Exercise directions — Gather every line below that contains the string "bounding", treating uppercase and lowercase letters as distinct, and copy each one.

[Lines pointing to text and elements]
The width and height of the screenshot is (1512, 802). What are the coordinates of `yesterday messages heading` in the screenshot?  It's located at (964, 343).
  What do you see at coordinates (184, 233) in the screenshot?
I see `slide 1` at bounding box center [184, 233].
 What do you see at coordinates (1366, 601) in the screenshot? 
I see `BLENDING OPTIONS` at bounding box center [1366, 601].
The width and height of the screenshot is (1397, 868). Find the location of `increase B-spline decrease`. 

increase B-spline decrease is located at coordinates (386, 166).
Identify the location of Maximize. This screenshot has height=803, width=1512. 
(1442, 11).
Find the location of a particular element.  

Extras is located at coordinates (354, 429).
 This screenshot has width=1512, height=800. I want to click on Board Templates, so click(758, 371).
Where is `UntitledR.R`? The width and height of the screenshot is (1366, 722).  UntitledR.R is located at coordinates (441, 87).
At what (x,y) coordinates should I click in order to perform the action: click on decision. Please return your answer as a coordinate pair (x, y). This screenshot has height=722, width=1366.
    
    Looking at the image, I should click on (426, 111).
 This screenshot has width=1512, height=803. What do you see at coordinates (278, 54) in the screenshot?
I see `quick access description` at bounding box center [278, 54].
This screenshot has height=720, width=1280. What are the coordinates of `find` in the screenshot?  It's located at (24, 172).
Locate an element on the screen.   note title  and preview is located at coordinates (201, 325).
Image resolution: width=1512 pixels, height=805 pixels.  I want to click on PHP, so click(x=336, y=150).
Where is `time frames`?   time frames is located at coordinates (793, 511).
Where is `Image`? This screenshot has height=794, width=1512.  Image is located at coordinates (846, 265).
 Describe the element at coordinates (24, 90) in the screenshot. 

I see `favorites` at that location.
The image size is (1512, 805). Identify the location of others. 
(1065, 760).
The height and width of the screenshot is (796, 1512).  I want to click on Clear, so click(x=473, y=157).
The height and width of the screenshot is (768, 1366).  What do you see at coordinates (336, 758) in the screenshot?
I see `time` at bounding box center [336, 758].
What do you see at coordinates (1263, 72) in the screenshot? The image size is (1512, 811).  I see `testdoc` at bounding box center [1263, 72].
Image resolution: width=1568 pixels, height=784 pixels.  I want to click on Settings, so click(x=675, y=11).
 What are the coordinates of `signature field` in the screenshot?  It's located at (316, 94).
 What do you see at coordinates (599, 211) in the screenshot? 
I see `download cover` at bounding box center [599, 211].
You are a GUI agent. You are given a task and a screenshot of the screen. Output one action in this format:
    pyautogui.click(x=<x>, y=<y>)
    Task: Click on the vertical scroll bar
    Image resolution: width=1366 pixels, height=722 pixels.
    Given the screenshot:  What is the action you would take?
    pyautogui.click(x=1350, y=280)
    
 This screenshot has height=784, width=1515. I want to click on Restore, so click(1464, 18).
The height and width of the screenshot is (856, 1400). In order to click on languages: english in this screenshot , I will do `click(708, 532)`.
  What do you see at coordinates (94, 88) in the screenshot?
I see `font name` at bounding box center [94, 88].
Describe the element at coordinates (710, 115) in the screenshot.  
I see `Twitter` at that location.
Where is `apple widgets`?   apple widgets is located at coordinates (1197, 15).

Task output —
I see `slide 1` at bounding box center [184, 233].
I see `BLENDING OPTIONS` at bounding box center [1366, 601].
I see `quick access description` at bounding box center [278, 54].
I see `time` at bounding box center [336, 758].
What do you see at coordinates (1263, 72) in the screenshot? The image size is (1512, 811).  I see `testdoc` at bounding box center [1263, 72].
I see `download cover` at bounding box center [599, 211].
I see `font name` at bounding box center [94, 88].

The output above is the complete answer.